Sicim gibi yağan yağmur, bataklıktan hallice zemin, yer yer derin su birikintileri ve korner atışını dahi paslaşarak kullanan Fenerbahçeli futbolcular… Rize’deki maçın, iki takım arasındaki kalite farkını önemsiz kılan bu hava ve zemin koşullarında yapılacak son şey “Hiçbir şey yokmuş gibi” davranmaktı. Ve bir süredir yorumcuların “A planı işlemediğinde yaratıcı olmamakla” eleştirdiği İsmail Kartal tam da bunu yaparak herkesi -bir süreliğine- haklı çıkardı. Üstüne üstlük “ev sahibi avantajı”nı iyi kullanan Rizeli futbolcular, ilk yarıda oynamaya daha müsait sahayı seçmiş ve Martin Minçev’e bu sezonki ilk golünü attırmayı becererek 1-0 öne geçmişti.
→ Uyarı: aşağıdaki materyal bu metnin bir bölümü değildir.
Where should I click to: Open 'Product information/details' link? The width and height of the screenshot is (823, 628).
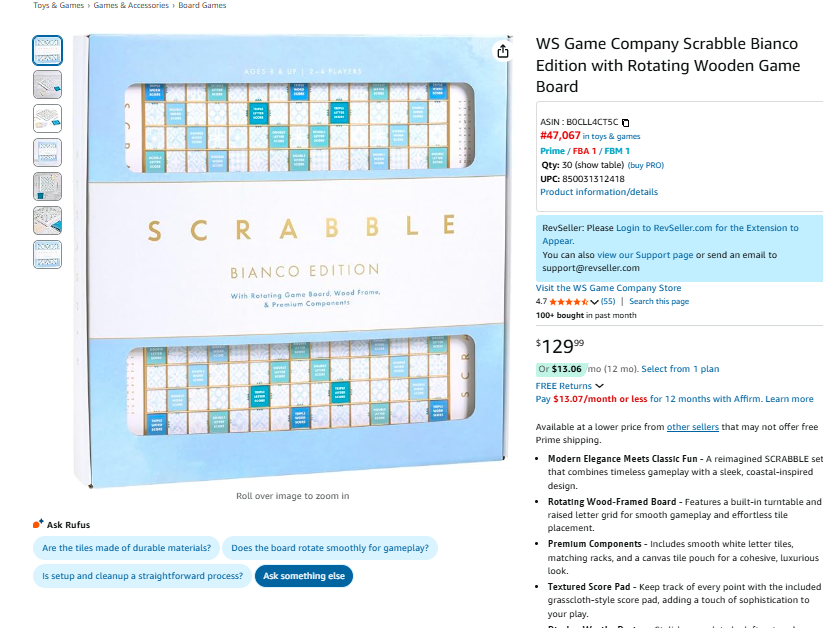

Sarı-lacivertliler için şampiyonluk yolunda geriye kritik bir 45 dakika kalmışken bu şartlarda maçın nasıl çevrileceği soru işaretiydi.

İşte tam bu anda İsmail Kartal “Şampiyonluk mücadelesi veren Fenerbahçe’nin lideri” olarak kritik bir eşiği atladı. Mıy mıy Krunic’in yerine her şeyiyle mücadele edecek Mert Hakan Yandaş, bu sahada yeteneklerine olan talep dip yapan Szymanski’nin yerine hava toplarına hakim Serdar Dursun, Cengiz Ünder’in yerine sezonun Fenerbahçe adına ruhani liderlerinden İrfan Can Kahveci… Hani Brian Clough, 50 yıl önce “Tanrı topu havadan oynamamızı isteseydi çimler gökyüzünde olurdu” demişti ya şimdi bu yerinde uyarıyı unutup futbolun bazı doğrularını baş aşağı çevirme vaktiydi. Onur Özgen’in Gazete Duvar’daki yazısında dediği gibi maç “Yeryüzünde değil gökyüzünde oynanırsa” Fenerbahçe’nin gidişatı değiştirme ihtimali daha fazlaydı. Öyle de oldu. Clough’un dosdoğru futbol klişesinden Turgut Uyar’ın yerli yersiz sömürülmesiyle gına getiren “klişe”sine, “Geriden oyun kurmayı atla, yarım alanlara sızmayı atla, göğe bakalım” diyerek vardı Fenerbahçe ve işe yaradı! (E bir kere de ben sömüreyim ne var, hem bizi bu hava ve zeminlerin mahvettiği de aşikar)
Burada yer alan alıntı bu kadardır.